| REQUIRED ACTION |
Would you transcribe all of the data exactly, down to the last character?

Saved entries:
══════
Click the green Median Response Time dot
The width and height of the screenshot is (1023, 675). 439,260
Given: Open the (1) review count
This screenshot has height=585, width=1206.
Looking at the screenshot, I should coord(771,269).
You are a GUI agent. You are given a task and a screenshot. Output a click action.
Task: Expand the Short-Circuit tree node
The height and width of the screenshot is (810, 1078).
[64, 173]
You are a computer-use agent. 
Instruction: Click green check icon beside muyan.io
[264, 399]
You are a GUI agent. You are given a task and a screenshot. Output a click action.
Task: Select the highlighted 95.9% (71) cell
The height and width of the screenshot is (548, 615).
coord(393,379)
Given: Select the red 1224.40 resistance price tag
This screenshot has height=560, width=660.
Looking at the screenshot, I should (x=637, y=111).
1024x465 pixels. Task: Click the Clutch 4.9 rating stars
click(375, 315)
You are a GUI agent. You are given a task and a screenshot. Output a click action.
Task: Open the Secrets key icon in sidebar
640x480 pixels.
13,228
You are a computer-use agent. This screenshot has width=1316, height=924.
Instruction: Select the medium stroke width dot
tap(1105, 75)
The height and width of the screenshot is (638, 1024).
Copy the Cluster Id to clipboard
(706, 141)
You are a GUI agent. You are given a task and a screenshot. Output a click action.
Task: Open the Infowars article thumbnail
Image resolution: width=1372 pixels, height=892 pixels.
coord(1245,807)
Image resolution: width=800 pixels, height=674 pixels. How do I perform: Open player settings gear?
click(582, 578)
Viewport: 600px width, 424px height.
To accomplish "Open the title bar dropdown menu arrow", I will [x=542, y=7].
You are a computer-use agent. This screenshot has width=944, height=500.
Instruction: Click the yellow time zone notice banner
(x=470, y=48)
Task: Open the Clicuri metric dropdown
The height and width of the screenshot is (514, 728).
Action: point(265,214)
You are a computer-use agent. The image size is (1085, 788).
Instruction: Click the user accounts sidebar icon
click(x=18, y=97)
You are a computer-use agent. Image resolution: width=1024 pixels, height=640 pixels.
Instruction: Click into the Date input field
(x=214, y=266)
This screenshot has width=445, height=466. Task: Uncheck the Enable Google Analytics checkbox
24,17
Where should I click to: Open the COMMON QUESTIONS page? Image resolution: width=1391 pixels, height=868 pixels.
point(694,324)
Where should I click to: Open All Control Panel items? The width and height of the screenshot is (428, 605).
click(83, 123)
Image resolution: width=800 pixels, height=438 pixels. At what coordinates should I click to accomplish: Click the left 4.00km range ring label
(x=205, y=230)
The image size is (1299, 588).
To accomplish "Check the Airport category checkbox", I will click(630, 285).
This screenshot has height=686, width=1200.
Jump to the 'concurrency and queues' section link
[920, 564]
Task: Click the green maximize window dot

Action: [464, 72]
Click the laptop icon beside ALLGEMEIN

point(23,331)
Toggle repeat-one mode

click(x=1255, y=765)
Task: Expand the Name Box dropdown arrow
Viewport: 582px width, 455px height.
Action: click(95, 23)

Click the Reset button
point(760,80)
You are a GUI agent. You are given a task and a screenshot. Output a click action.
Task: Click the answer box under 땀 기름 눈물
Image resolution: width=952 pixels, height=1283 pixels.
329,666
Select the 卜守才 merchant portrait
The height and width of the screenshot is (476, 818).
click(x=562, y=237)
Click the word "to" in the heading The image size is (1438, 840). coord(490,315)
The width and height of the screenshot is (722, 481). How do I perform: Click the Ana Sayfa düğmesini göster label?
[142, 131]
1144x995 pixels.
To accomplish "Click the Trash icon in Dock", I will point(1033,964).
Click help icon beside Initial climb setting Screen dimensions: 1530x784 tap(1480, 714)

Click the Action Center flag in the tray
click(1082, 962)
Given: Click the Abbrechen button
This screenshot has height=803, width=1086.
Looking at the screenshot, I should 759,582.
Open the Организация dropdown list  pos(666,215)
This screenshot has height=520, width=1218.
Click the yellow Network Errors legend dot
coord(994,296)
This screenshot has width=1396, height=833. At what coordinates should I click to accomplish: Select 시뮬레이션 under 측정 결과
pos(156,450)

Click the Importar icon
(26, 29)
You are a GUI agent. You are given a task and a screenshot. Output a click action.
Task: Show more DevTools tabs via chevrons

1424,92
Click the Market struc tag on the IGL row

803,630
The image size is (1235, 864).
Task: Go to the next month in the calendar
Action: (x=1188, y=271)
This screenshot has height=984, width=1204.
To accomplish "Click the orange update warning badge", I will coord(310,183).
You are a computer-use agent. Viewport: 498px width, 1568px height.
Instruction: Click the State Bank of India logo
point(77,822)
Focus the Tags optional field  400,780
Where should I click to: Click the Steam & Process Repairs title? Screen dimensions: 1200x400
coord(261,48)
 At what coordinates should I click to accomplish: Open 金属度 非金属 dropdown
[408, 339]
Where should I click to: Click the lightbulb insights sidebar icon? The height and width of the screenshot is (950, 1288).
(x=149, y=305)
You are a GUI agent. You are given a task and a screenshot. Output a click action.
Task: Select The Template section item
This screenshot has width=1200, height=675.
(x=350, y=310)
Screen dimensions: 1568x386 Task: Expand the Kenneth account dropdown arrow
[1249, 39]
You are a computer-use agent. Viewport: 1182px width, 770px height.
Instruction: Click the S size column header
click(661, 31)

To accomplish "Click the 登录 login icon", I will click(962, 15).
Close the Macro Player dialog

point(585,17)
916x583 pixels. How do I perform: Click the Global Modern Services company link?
══════
| RESULT OF THIS TASK |
Click the green Median Response Time dot
The width and height of the screenshot is (1023, 675). 439,260
Given: Open the (1) review count
This screenshot has height=585, width=1206.
Looking at the screenshot, I should coord(771,269).
You are a GUI agent. You are given a task and a screenshot. Output a click action.
Task: Expand the Short-Circuit tree node
The height and width of the screenshot is (810, 1078).
[64, 173]
You are a computer-use agent. 
Instruction: Click green check icon beside muyan.io
[264, 399]
You are a GUI agent. You are given a task and a screenshot. Output a click action.
Task: Select the highlighted 95.9% (71) cell
The height and width of the screenshot is (548, 615).
coord(393,379)
Given: Select the red 1224.40 resistance price tag
This screenshot has height=560, width=660.
Looking at the screenshot, I should (x=637, y=111).
1024x465 pixels. Task: Click the Clutch 4.9 rating stars
click(375, 315)
You are a GUI agent. You are given a task and a screenshot. Output a click action.
Task: Open the Secrets key icon in sidebar
640x480 pixels.
13,228
You are a computer-use agent. This screenshot has width=1316, height=924.
Instruction: Select the medium stroke width dot
tap(1105, 75)
The height and width of the screenshot is (638, 1024).
Copy the Cluster Id to clipboard
(706, 141)
You are a GUI agent. You are given a task and a screenshot. Output a click action.
Task: Open the Infowars article thumbnail
Image resolution: width=1372 pixels, height=892 pixels.
coord(1245,807)
Image resolution: width=800 pixels, height=674 pixels. How do I perform: Open player settings gear?
click(582, 578)
Viewport: 600px width, 424px height.
To accomplish "Open the title bar dropdown menu arrow", I will [x=542, y=7].
You are a computer-use agent. This screenshot has width=944, height=500.
Instruction: Click the yellow time zone notice banner
(x=470, y=48)
Task: Open the Clicuri metric dropdown
The height and width of the screenshot is (514, 728).
Action: point(265,214)
You are a computer-use agent. The image size is (1085, 788).
Instruction: Click the user accounts sidebar icon
click(x=18, y=97)
You are a computer-use agent. Image resolution: width=1024 pixels, height=640 pixels.
Instruction: Click into the Date input field
(x=214, y=266)
This screenshot has width=445, height=466. Task: Uncheck the Enable Google Analytics checkbox
24,17
Where should I click to: Open the COMMON QUESTIONS page? Image resolution: width=1391 pixels, height=868 pixels.
point(694,324)
Where should I click to: Open All Control Panel items? The width and height of the screenshot is (428, 605).
click(83, 123)
Image resolution: width=800 pixels, height=438 pixels. At what coordinates should I click to accomplish: Click the left 4.00km range ring label
(x=205, y=230)
The image size is (1299, 588).
To accomplish "Check the Airport category checkbox", I will click(630, 285).
This screenshot has height=686, width=1200.
Jump to the 'concurrency and queues' section link
[920, 564]
Task: Click the green maximize window dot

Action: [464, 72]
Click the laptop icon beside ALLGEMEIN

point(23,331)
Toggle repeat-one mode

click(x=1255, y=765)
Task: Expand the Name Box dropdown arrow
Viewport: 582px width, 455px height.
Action: click(95, 23)

Click the Reset button
point(760,80)
You are a GUI agent. You are given a task and a screenshot. Output a click action.
Task: Click the answer box under 땀 기름 눈물
Image resolution: width=952 pixels, height=1283 pixels.
329,666
Select the 卜守才 merchant portrait
The height and width of the screenshot is (476, 818).
click(x=562, y=237)
Click the word "to" in the heading The image size is (1438, 840). coord(490,315)
The width and height of the screenshot is (722, 481). How do I perform: Click the Ana Sayfa düğmesini göster label?
[142, 131]
1144x995 pixels.
To accomplish "Click the Trash icon in Dock", I will point(1033,964).
Click help icon beside Initial climb setting Screen dimensions: 1530x784 tap(1480, 714)

Click the Action Center flag in the tray
click(1082, 962)
Given: Click the Abbrechen button
This screenshot has height=803, width=1086.
Looking at the screenshot, I should 759,582.
Open the Организация dropdown list  pos(666,215)
This screenshot has height=520, width=1218.
Click the yellow Network Errors legend dot
coord(994,296)
This screenshot has width=1396, height=833. At what coordinates should I click to accomplish: Select 시뮬레이션 under 측정 결과
pos(156,450)

Click the Importar icon
(26, 29)
You are a GUI agent. You are given a task and a screenshot. Output a click action.
Task: Show more DevTools tabs via chevrons

1424,92
Click the Market struc tag on the IGL row

803,630
The image size is (1235, 864).
Task: Go to the next month in the calendar
Action: (x=1188, y=271)
This screenshot has height=984, width=1204.
To accomplish "Click the orange update warning badge", I will coord(310,183).
You are a computer-use agent. Viewport: 498px width, 1568px height.
Instruction: Click the State Bank of India logo
point(77,822)
Focus the Tags optional field  400,780
Where should I click to: Click the Steam & Process Repairs title? Screen dimensions: 1200x400
coord(261,48)
 At what coordinates should I click to accomplish: Open 金属度 非金属 dropdown
[408, 339]
Where should I click to: Click the lightbulb insights sidebar icon? The height and width of the screenshot is (950, 1288).
(x=149, y=305)
You are a GUI agent. You are given a task and a screenshot. Output a click action.
Task: Select The Template section item
This screenshot has width=1200, height=675.
(x=350, y=310)
Screen dimensions: 1568x386 Task: Expand the Kenneth account dropdown arrow
[1249, 39]
You are a computer-use agent. Viewport: 1182px width, 770px height.
Instruction: Click the S size column header
click(661, 31)

To accomplish "Click the 登录 login icon", I will click(962, 15).
Close the Macro Player dialog

point(585,17)
916x583 pixels. How do I perform: Click the Global Modern Services company link?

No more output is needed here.